Selected extract:
So, grown-up play involves being silly and playing games. Winning prizes on the boardwalk. In that way, grown-up play is a whole lot like child's play, isn't it?
Well, except when it's not.
"Thank you for calling the Power Exchange, America's naughtiest play space."
That's the phone hotline for the Power Exchange, a sex club in San Francisco, founded by Mike Powers.
Here people can act out fantasies in a safe, sex-positive environment. The type of play that goes on here surely isn't for everyone, but Powers says we all have our own playful ways of being intimate with one another.
He and his girlfriend have their own version of cat-and-mouse that they play, which he says keeps a fire under their relationship.
"We break up about every three months," Powers says with a laugh. "It's a game and we both play it. We're two responsible mature adults, and everyone says we're ridiculous. But it's the game we play."
That may not be a game every couple wants to play. But according to psychiatrist Brown, play helps many people keep their partnerships healthy.
"The couples who sustain a sense of mutual playfulness with each other tend to work out the wrinkles in their relationships much better than those who are really serious," he says.
So adults play for many important reasons: building community, keeping the mind sharp and keeping close the ones you love.
And, says Brown, there's another big factor: If we don't play, there are serious consequences.
"What you begin to see when there's major play deprivation in an otherwise competent adult is that they're not much fun to be around," he says. "You begin to see that the perseverance and joy in work is lessened and that life is much more laborious."

Job 1: In the passage on adult play, who founded the Power Exchange?
Job 2: Write out the part of the passage on adult play that opens with the words "Well, except when" and closes with "with one another.", swapping in "Play House" wherever "Power Exchange" appears.

Information provided:

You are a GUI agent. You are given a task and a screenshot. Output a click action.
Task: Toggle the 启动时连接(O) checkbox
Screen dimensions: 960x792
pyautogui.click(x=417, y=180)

Correct response 1: Mike Powers founded the Power Exchange.

Correct response 2:
Well, except when it's not.
"Thank you for calling the Play House, America's naughtiest play space."
That's the phone hotline for the Play House, a sex club in San Francisco, founded by Mike Powers.
Here people can act out fantasies in a safe, sex-positive environment. The type of play that goes on here surely isn't for everyone, but Powers says we all have our own playful ways of being intimate with one another.